EXTRAIT DU TEXTE:

::::

9        Par une demande du 10 mars 2020, reçue par la Commission le 16 mars 2020, Validity, une organisation non gouvernementale ayant pour objet la défense de personnes souffrant de déficiences mentales et/ou de troubles du développement, a sollicité, sur le fondement du règlement nº 1049/2001, l’accès à l’intégralité de la correspondance entre la Commission et les autorités hongroises concernant l’appel à propositions (ci‑après la « demande d’accès »).

10      Le 14 mai 2020, la Commission a informé Validity qu’elle lui octroyait l’accès à six des neuf documents identifiés comme relevant de sa demande d’accès, à l’exception des données à caractère personnel qui y étaient contenues et d’un paragraphe qu’elle estimait ne pas relever de cette demande. En revanche, dès lors que les trois autres documents demandés émanaient des autorités hongroises, la Commission a, après avoir consulté ces autorités, refusé l’accès à ces documents, sur le fondement notamment de l’article 4, paragraphe 3, du règlement nº 1049/2001 (ci‑après les « trois documents en cause »).

::::

ENTRÉES DE DONNÉES:
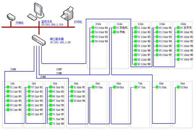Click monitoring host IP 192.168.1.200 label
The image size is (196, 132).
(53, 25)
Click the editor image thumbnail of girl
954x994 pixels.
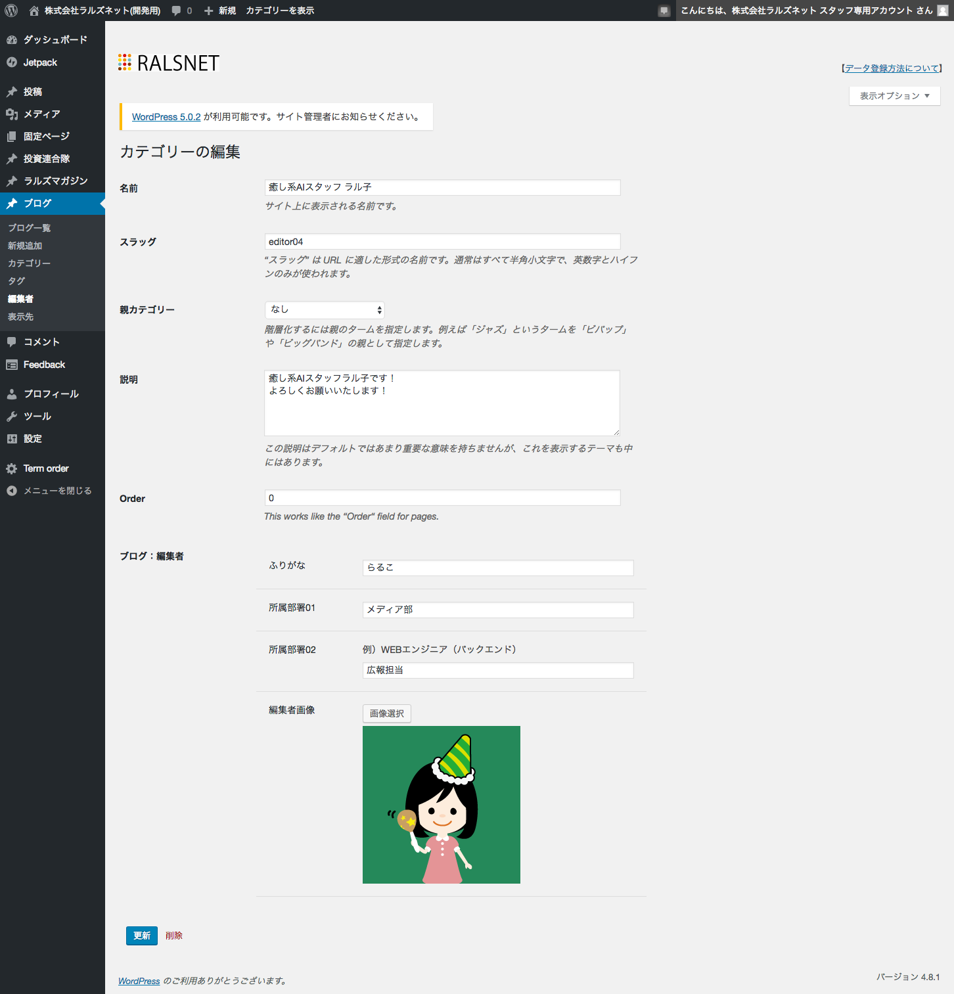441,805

::::

VOS TÂCHES:
1. Dans l'extrait sur la demande d'accès de Validity, à combien de documents la Commission a-t-elle accordé l'accès le 14 mai 2020 ?
2. Poursuivez l'extrait sur la demande d'accès de Validity après sa dernière phrase.

RÉPONSES AUX EXERCICES:
1. À six des neuf documents identifiés.

2.
11      Le 5 juin 2020, Validity a présenté, conformément à l’article 7, paragraphe 2, de ce règlement, une demande confirmative tendant à obtenir l’accès à l’intégralité des trois documents en cause.

12      Par la décision de refus, la Commission a confirmé le refus d’accès à ces documents, en application de l’article 4, paragraphe 3, premier alinéa, du règlement nº 1049/2001.

 Le recours devant le Tribunal, les faits postérieurs à l’introduction de ce recours et l’ordonnance attaquée

13      Par requête déposée au greffe du Tribunal le 16 octobre 2020, Validity a introduit un recours tendant à l’annulation de la décision de refus.

14      Alors que la procédure dans l’affaire T‑640/20 était en cours, la Commission a adopté la décision d’octroi, par laquelle elle a remplacé la décision de refus et a accordé à Validity l’accès aux trois documents en cause, à l’exception des données à caractère personnel qui y étaient contenues.

15      Le 30 avril 2021, la Commission a demandé au Tribunal de constater qu’il n’y avait plus lieu de statuer sur le recours en annulation formé contre la décision de refus.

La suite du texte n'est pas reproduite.